Yes, then we need a separate supervisor thread - or otherwise I don't yet see
how we can achieve this

> The current model get this right because all calls related to specific vm
> are run on the same vm thread, so stuck call will prevent all other calls
> from running.
> 
> Seems that this is an important requirement, if we have this issue - that
> all call realted specific vm may start block forever. Did we know that this
> happens?

Yes. In all the reported cases it was directly or indirectly storage being unavailable.
Directly: libvirt does some access (stat()) for example and gets stuck.
NFS soft mount doesn't always solve this.
Indirectly: qemu stuck in D state because it was doing I/O and the storage disapperead
underneath its foots.

> If one vm may stoop responding, causing all libvirt calls for this vm to
> block, then a thread pool with one connection per worker thread can lead
> to a failure when all connection happen to run a request that blocks
> the thread. If this is the case, then each task related to one vm must
> depend on other tasks and should not be skipped until the previous task
> returned, simulating the current threading model without creating 100's
> of threads.

Agreed, we should introduce this concept and this is lacking in my threadpool proposal.

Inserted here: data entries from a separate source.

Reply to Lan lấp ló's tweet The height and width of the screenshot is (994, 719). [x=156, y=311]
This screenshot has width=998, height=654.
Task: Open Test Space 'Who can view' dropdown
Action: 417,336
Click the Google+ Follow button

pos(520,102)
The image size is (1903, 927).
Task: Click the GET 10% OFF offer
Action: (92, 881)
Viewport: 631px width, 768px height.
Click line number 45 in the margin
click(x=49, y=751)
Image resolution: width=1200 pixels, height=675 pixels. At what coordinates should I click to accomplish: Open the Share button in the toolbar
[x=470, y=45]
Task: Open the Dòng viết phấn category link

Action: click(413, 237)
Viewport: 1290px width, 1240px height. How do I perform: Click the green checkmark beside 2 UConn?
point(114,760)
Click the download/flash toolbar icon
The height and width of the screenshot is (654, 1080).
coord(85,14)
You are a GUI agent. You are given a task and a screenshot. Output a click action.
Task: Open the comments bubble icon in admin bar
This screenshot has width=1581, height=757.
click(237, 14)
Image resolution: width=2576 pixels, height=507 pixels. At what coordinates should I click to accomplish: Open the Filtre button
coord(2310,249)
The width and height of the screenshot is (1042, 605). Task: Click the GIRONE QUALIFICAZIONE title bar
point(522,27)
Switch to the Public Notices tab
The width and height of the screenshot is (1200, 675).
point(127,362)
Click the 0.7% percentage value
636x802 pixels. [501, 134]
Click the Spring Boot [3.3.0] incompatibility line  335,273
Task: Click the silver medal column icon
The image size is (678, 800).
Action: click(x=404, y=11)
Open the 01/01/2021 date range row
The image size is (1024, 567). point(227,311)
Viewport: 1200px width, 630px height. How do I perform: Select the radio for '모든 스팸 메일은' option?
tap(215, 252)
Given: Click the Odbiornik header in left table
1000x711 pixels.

> > In the draft currently published, I reluctantly added the *queue classes
> > and
> > I agree the periodic
> > task implementation is messy, so I'll be very happy to drop them.
> 
> Just to make it more clear - I think we should make simple components that do
> one thing well, not magic components that do everything, like a threadpool
> that
> does scheduling and other fancy stuff.

Sure! believe or not, the proposal I submitted was the simplest I could came of with :)

> > A. Let's cancel the stuck tasks.
> > If we move toward a libvirt connection pool, and we give each worker thread
> > in the sampling pool
> > a separate libvirt connection, hopefully read-only,
> 
> Why read only?

Application of the rule of least privilege.
Sampling doesn't need to change any VM/domain property, just to read stuff.

> > then we should be able to
> > cancel stuck task by
> > killing the worker's libvirt connection. We'll still need a (probably much
> > simpler) watchman/supervisor,
> > but no big deal here.
> > Libvirt allows to close a connection from a different thread.
> > I haven't actually tried to unstuck a blocked thread this way, but I have
> > no
> > reason to believe it
> > will not work.
> 
> Lets try?
> 
> You can block access to storage using iptables, which may cause the block
> related calls to stuck, and try to close a connection after few seconds from
> another thread.

Sure, is near to the top of my TODO list.

> > 
> > B. Let's keep around blocked threads
> > The code as it is just leaves a blocked libvirt call and the worker thread
> > that carried it frozen.
> > The stuck worker thread can be replaced up to a cap of frozen threads.
> > In this worst case scenario, we end up with one (blocked!) thread per VM,
> > as
> > it is today, and with
> > no sampling data.
> 
> In the worst case, each vm will cause all threads to be stuck on call related
> to this vm, since calls can run on any thread in the pool.

True, and this should be avoided any way.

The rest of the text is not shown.